Vector if performance matters (it consistently benchmarks as the fastest collector), you want built-in parsing and transformation before shipping, or you are using ClickHouse as a backend.

Grafana Alloy if you want a single agent for metrics, logs, and traces in the Grafana ecosystem.

Cost Modeling: 50GB/Day for 30 Days#

Solution	Monthly Ingestion Cost	Monthly Storage Cost	Infrastructure Cost	Total Estimate
Loki (self-managed, S3 backend)	$0	~$35 (1.5TB in S3, compressed to ~500GB)	~$200-400 (compute)	$235-435/month
Elasticsearch (self-managed)	$0	Included in infrastructure	~$800-1,500 (3-6 nodes, 32GB+ RAM each)	$800-1,500/month
CloudWatch Logs	$750 (50GB x $0.50 x 30 days)	~$45 (1.5TB x $0.03)	$0	~$795/month
Azure Log Analytics	~$1,700-3,400 (depends on tier)	Included	$0	$1,700-3,400/month
Vector + ClickHouse (self-managed)	$0	~$25 (excellent compression)	~$300-600 (compute)	$325-625/month

Loki’s cost advantage comes from not building an inverted index. The compressed chunk storage is dramatically cheaper than Elasticsearch’s indexed storage. ClickHouse’s columnar compression achieves similar storage efficiency with faster analytical queries at the cost of more operational complexity.

The Structured Logging Imperative#

Regardless of which backend you choose, structured JSON logging makes every option work better.

With unstructured logs:

2024-03-15 10:23:45 ERROR Failed to connect to database host=db-primary port=5432 timeout=30s

With structured logs:

{"timestamp":"2024-03-15T10:23:45Z","level":"error","msg":"Failed to connect to database","host":"db-primary","port":5432,"timeout":"30s","service":"api","trace_id":"abc123"}

Structured logs enable:

Loki: Extract fields at query time with LogQL pattern or JSON parsers without storing them as high-cardinality labels.
Elasticsearch: Automatic field mapping and field-level aggregations without custom grok patterns.
ClickHouse: Store fields in typed columns for fast analytical queries.
All backends: Correlation with traces via trace_id fields. Filtering by any field. Consistent parsing without brittle regex.

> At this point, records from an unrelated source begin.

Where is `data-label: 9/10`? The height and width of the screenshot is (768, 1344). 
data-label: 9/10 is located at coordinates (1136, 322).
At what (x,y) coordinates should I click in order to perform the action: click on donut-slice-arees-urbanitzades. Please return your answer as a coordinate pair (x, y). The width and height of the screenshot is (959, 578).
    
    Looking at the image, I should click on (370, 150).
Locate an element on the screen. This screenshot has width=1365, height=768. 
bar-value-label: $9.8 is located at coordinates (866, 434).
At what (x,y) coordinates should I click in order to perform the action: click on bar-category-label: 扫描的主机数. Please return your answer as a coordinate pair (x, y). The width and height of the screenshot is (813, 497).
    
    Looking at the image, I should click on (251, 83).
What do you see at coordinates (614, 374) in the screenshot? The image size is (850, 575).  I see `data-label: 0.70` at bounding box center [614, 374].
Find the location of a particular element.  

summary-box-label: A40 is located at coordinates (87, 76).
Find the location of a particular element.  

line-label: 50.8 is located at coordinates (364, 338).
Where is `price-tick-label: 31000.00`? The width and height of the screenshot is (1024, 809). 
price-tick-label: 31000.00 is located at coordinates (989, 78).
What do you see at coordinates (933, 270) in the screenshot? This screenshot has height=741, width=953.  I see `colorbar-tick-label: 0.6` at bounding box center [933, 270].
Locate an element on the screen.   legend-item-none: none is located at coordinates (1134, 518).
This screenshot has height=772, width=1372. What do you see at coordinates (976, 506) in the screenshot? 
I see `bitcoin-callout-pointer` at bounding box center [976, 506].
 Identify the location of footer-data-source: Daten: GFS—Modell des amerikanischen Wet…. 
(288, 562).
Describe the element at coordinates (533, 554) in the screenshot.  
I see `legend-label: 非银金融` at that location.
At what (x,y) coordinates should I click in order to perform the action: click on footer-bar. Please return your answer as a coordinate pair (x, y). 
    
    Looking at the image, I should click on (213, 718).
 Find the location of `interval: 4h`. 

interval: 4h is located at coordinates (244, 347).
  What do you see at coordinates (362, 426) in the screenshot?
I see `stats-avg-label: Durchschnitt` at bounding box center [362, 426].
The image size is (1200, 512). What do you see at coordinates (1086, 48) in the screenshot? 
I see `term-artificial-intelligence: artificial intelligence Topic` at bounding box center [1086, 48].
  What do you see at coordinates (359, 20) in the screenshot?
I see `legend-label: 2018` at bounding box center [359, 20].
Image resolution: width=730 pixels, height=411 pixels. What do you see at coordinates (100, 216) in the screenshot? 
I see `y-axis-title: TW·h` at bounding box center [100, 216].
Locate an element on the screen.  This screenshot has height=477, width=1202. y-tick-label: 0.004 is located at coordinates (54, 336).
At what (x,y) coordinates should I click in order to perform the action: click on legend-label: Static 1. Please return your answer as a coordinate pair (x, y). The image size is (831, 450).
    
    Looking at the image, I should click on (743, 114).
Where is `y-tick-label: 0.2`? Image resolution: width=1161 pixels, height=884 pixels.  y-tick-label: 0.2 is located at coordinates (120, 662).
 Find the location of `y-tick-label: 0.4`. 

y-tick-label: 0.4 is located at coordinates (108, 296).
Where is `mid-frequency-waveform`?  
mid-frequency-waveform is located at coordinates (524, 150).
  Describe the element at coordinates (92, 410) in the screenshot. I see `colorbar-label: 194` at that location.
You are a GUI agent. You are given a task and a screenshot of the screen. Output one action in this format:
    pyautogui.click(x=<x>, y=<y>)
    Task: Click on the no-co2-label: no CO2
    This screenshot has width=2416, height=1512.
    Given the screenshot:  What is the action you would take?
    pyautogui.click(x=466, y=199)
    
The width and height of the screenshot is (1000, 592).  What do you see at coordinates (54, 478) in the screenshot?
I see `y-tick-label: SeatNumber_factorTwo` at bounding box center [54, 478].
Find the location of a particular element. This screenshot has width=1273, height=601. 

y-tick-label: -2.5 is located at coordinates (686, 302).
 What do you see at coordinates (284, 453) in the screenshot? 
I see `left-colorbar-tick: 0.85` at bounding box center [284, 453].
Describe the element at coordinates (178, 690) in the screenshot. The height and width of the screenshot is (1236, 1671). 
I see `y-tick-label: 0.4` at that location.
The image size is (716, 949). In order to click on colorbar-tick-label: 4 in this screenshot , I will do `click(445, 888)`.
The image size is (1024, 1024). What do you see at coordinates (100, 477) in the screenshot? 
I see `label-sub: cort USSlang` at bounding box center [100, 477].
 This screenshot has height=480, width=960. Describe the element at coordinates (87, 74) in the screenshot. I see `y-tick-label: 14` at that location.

Invest in structured logging before choosing a backend. It is the single highest-leverage improvement you can make to your logging pipeline.

Decision Summary#

Cost-sensitive, Grafana ecosystem: Loki. Best cost efficiency, seamless Grafana integration, good enough for most query patterns. Accept that unindexed full-text search over large time ranges is slow.

Security/compliance, need full-text search: Elasticsearch or OpenSearch. The inverted index makes arbitrary search fast. Accept the operational burden and infrastructure cost.

Single cloud, minimal operations team: Cloud-native logs. Accept the per-GB costs and vendor lock-in in exchange for zero operational burden.

Very high volume, analytical workloads: Vector + ClickHouse. Best performance per dollar at scale for structured log analysis. Accept the DIY assembly and operational complexity.

Starting fresh: Begin with Loki + Promtail + Grafana. It is the lowest-cost entry point with the most room to grow. If you hit its query limitations, you have learned your actual requirements and can make a more informed decision about Elasticsearch or ClickHouse.